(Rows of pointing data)

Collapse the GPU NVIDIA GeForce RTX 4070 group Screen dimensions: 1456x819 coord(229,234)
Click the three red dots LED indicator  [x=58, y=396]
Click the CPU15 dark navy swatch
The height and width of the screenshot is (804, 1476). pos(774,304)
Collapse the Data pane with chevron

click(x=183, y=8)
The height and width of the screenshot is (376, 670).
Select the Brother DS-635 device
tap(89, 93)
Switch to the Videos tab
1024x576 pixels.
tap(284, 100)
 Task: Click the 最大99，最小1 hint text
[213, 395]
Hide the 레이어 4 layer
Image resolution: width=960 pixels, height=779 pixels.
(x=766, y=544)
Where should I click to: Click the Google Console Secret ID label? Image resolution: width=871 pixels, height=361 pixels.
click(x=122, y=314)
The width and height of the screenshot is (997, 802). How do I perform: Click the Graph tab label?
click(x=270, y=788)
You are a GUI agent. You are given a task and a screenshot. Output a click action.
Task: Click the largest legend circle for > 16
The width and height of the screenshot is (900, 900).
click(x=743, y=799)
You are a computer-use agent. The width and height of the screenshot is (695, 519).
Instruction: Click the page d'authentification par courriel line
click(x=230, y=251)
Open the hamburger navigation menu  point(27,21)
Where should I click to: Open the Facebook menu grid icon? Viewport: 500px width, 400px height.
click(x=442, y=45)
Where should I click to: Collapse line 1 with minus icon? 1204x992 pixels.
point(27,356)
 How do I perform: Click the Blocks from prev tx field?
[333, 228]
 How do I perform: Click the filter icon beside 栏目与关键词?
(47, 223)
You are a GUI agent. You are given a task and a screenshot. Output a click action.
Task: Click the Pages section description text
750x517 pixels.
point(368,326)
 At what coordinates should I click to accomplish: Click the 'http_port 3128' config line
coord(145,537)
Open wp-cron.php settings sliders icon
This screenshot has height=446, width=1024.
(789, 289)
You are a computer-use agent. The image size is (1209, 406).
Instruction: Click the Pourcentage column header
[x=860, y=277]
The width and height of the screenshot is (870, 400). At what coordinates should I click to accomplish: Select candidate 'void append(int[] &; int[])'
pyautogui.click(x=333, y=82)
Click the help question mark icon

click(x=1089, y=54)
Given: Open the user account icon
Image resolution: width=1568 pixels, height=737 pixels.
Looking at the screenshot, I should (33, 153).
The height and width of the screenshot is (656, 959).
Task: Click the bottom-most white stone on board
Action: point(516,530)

- _Task objective_
Copy the material word for word, starting at the line containing "Where should I click to: Click" and ending after the line containing "click(x=230, y=251)".

- _Response below_
Where should I click to: Click the Google Console Secret ID label? Image resolution: width=871 pixels, height=361 pixels.
click(x=122, y=314)
The width and height of the screenshot is (997, 802). How do I perform: Click the Graph tab label?
click(x=270, y=788)
You are a GUI agent. You are given a task and a screenshot. Output a click action.
Task: Click the largest legend circle for > 16
The width and height of the screenshot is (900, 900).
click(x=743, y=799)
You are a computer-use agent. The width and height of the screenshot is (695, 519).
Instruction: Click the page d'authentification par courriel line
click(x=230, y=251)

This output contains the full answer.